The actual data write latency of NFS servers isn't terribly different from local file systems.

Today, the best way to get the most performance out of NFS is to either use large files and/or keep files open, or use high concurrency. By default, the 4.1 client will issue up to 64 concurrent requests, which can be increased by increasing the 'max slots' NFS kernel module parameter. In your example of a kernel build, you could -j much higher than the number of CPUs because the compile jobs will be IO bound on reading input and writing output. This will amortize the round trips over more threads, and in theory (barring any other bottlenecks) reduce your build times.

JoshTriplett wrote at 2021-11-30 21:22:52:

Thank you _very_ much for the response!

> - 'Close to open' cache consistency. In practical terms this means that open() is a round trip to the server to validate any data that might be cached already (unless you use delegations), write() goes into the page cache (as a writeback cache), and close() flushes all dirty data. Building a kernel tree reading and creating tons of small files, each of which requires two serial round trips over the network. Compare that to a local fs where neither open(O_CREAT), write() or close() actually go to disk and therefore run at memory speed (unless you use things like O_DIRECT or fsync/fdatasync()).
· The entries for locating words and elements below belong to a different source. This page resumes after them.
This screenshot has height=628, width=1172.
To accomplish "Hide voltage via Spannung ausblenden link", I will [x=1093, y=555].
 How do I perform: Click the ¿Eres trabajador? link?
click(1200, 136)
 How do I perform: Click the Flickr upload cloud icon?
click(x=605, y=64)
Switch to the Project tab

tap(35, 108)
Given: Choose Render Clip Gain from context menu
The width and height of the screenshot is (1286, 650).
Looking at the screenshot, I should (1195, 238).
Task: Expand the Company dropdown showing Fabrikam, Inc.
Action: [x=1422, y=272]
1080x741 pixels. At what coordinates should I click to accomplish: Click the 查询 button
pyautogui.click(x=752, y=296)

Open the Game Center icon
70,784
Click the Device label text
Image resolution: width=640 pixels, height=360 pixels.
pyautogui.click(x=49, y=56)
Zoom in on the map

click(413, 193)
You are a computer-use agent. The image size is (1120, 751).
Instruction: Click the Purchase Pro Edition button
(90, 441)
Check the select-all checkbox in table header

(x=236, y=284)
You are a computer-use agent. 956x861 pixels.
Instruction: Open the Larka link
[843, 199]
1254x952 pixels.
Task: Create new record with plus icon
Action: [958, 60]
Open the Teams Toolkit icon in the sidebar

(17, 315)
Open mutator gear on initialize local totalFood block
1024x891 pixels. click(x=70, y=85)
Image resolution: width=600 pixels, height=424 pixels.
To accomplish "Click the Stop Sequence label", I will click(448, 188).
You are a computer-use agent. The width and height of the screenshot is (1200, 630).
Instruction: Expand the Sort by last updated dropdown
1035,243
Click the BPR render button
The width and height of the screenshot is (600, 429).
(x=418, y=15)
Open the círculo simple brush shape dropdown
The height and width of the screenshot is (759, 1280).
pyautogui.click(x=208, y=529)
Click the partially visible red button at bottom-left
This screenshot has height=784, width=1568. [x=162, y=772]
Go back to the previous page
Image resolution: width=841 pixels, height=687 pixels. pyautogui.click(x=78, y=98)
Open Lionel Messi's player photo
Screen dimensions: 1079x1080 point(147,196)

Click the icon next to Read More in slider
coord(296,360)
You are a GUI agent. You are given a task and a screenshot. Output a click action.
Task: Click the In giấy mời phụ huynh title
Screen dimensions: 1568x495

That definitely sounds like a concern for writable NFS filesystems, but I was benchmarking reads to a read-only NFS mount.

Related: Is there some option I can pass to make it clear that the data _on the server_ will never change and thus no possible write-to-read or close-to-open consistency issues can arise?

> - Per-TCP flow throughput limitations. On the AWS network the per-flow limit is 5 Gbit in general and 10 Gbit within a placement groups. To work around this, people use the 'nconnect' mount option. (which does not work currently with EFS). Local networks might have different limitations, but single TCP streams will typically always have some bw limit lower than the physical network bandwidth. I believe that this (very cool!) fio plugin works around this by using multiple connections.

Interesting! I've never seen the per-flow limit mentioned before. Is that documented somewhere?

I'd be concerned about that if I were getting anywhere _close_ to that limit, but I was experiencing 4-5MBps network throughput. It seemed like individual file operations (like stat) were taking an excessive amount of time.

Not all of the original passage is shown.